The new Labour MP for North East Somerset and Hanham, Dan Norris, has said he will “get some sleep and then reflect” on how he can do the job alongside his role as West of England Metro Mayor.

He defeated iconic Tory Jacob Rees-Mogg to win back the seat he lost to him 14 years ago.

Mr Norris told the Local Democracy Reporting Service: “We are professional politicians. I have known him a long time and vice versa and we respect one another because I think we both think we are capable politicians in our own ways but we disagree on so many things, with profound differences around what policies should be applied and to whom and how we make the country better. But that doesn’t mean we have to act like children.”

But in a statement he released afterwards, he declared: “We’ve got Mogg-xit done.”

He added: “It’s a great honour to serve the people of Keynsham, North East Somerset, Hanham and surrounding areas. This is my home. I’m deeply proud of all our communities and want our part of the world to be the best it can be.

“Keir Starmer changed the Labour Party and he will now change the country for the better. “This is a victory for integrity: no more one rule for them, another for everyone else. It’s a victory for stability: never forget the economic chaos for which the British people are still paying the price.

“Now let’s get to work.”

Could getting to work mean a ministerial job for Mr Norris? He had been a junior minister in DEFRA In his previous stint in the House of Commons while Gordon Brown was Prime Minister. Mr Norris told the Local Democracy Reporting Service: “No, I think that’s very unlikely indeed.

“Keir Starmer will decide that. I’ve been around long enough to know that’s just not even worth speculating about. That’s not something I think about. What I’m concerned about is making sure I am the best MP I possibly can be and obviously I’ve got the situation where I’m the regional mayor and I’ve got to see what I do about that.”

He added, while speaking late at night after the result was declared: “It’s my intention to carry on but what I was never going to do was talk about not being the regional mayor until the electorate had a chance to decide what I was going to do as the MP because I would not be so arrogant or disrespectful to assume that.

“They have made their verdict known now. They know I am the regional mayor.

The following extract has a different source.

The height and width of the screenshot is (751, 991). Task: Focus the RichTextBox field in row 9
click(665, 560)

“I now have to get some sleep and then reflect on what has happened and work our how I can best serve the people of North East Somerset and Hanham and the West of England.”

In North East Somerset and Hanham, and in many areas across the country, a swing from Conservatives to Reform was a factor in the Labour win.

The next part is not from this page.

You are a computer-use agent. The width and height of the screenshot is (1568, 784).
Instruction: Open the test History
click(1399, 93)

Mr Norris said: “I think any politician who goes away — even though there’s going to be a big Labour landslide — thinking that politicians have given them a big slap on the back would be very foolish.

“Because what became clear in the campaign was the public were very kind and courteous to me but they are very disillusioned with politics and politicians as a whole. And what I take away from that is integrity and honesty are now essential requirements to reinstate in our political system.”

He added: “All the other things are secondary to whether we’ve got integrity and whether we’ve got honesty. And we need to have those to have public faith. […] Because there’s not the resources.

“We won’t be able to wave a magic wand and make the NHS ok overnight. It will take time. So we need people to be patient. We need people so that they can understand why there are delays and why things aren’t happening overnight.”

In a statement on Twitter released shortly after Keir Starmer’s speech outside No. 10 as Prime Minister, Sir Jacob said: “To represent Somerset in Parliament has been a huge honour. Thank you to all those who have helped me since 2010 and my best wishes to Dan Norris in the new seat of North East Somerset and Hanham.”

The political opponents both paid tribute to and congratulated each other in their acceptance and concession speeches at the count last night. Sir Jacob ended by quoting Chitty Chitty Bang Bang inventor Caracatus Potts: “From the ashes of disaster grow the roses of success.”

In his acceptance speech, Mr Norris thanked supporters, adding: “I also want to thank Jacob Rees-Mogg. He has done a very good job in supporting his constituency — up until now obviously. I know exactly how that feels because Mr Rees-Mogg gave me that compliment 14 years ago and I have been able to return that.”

The result came at the exact moment Labour got to 326 seats and to have a majority.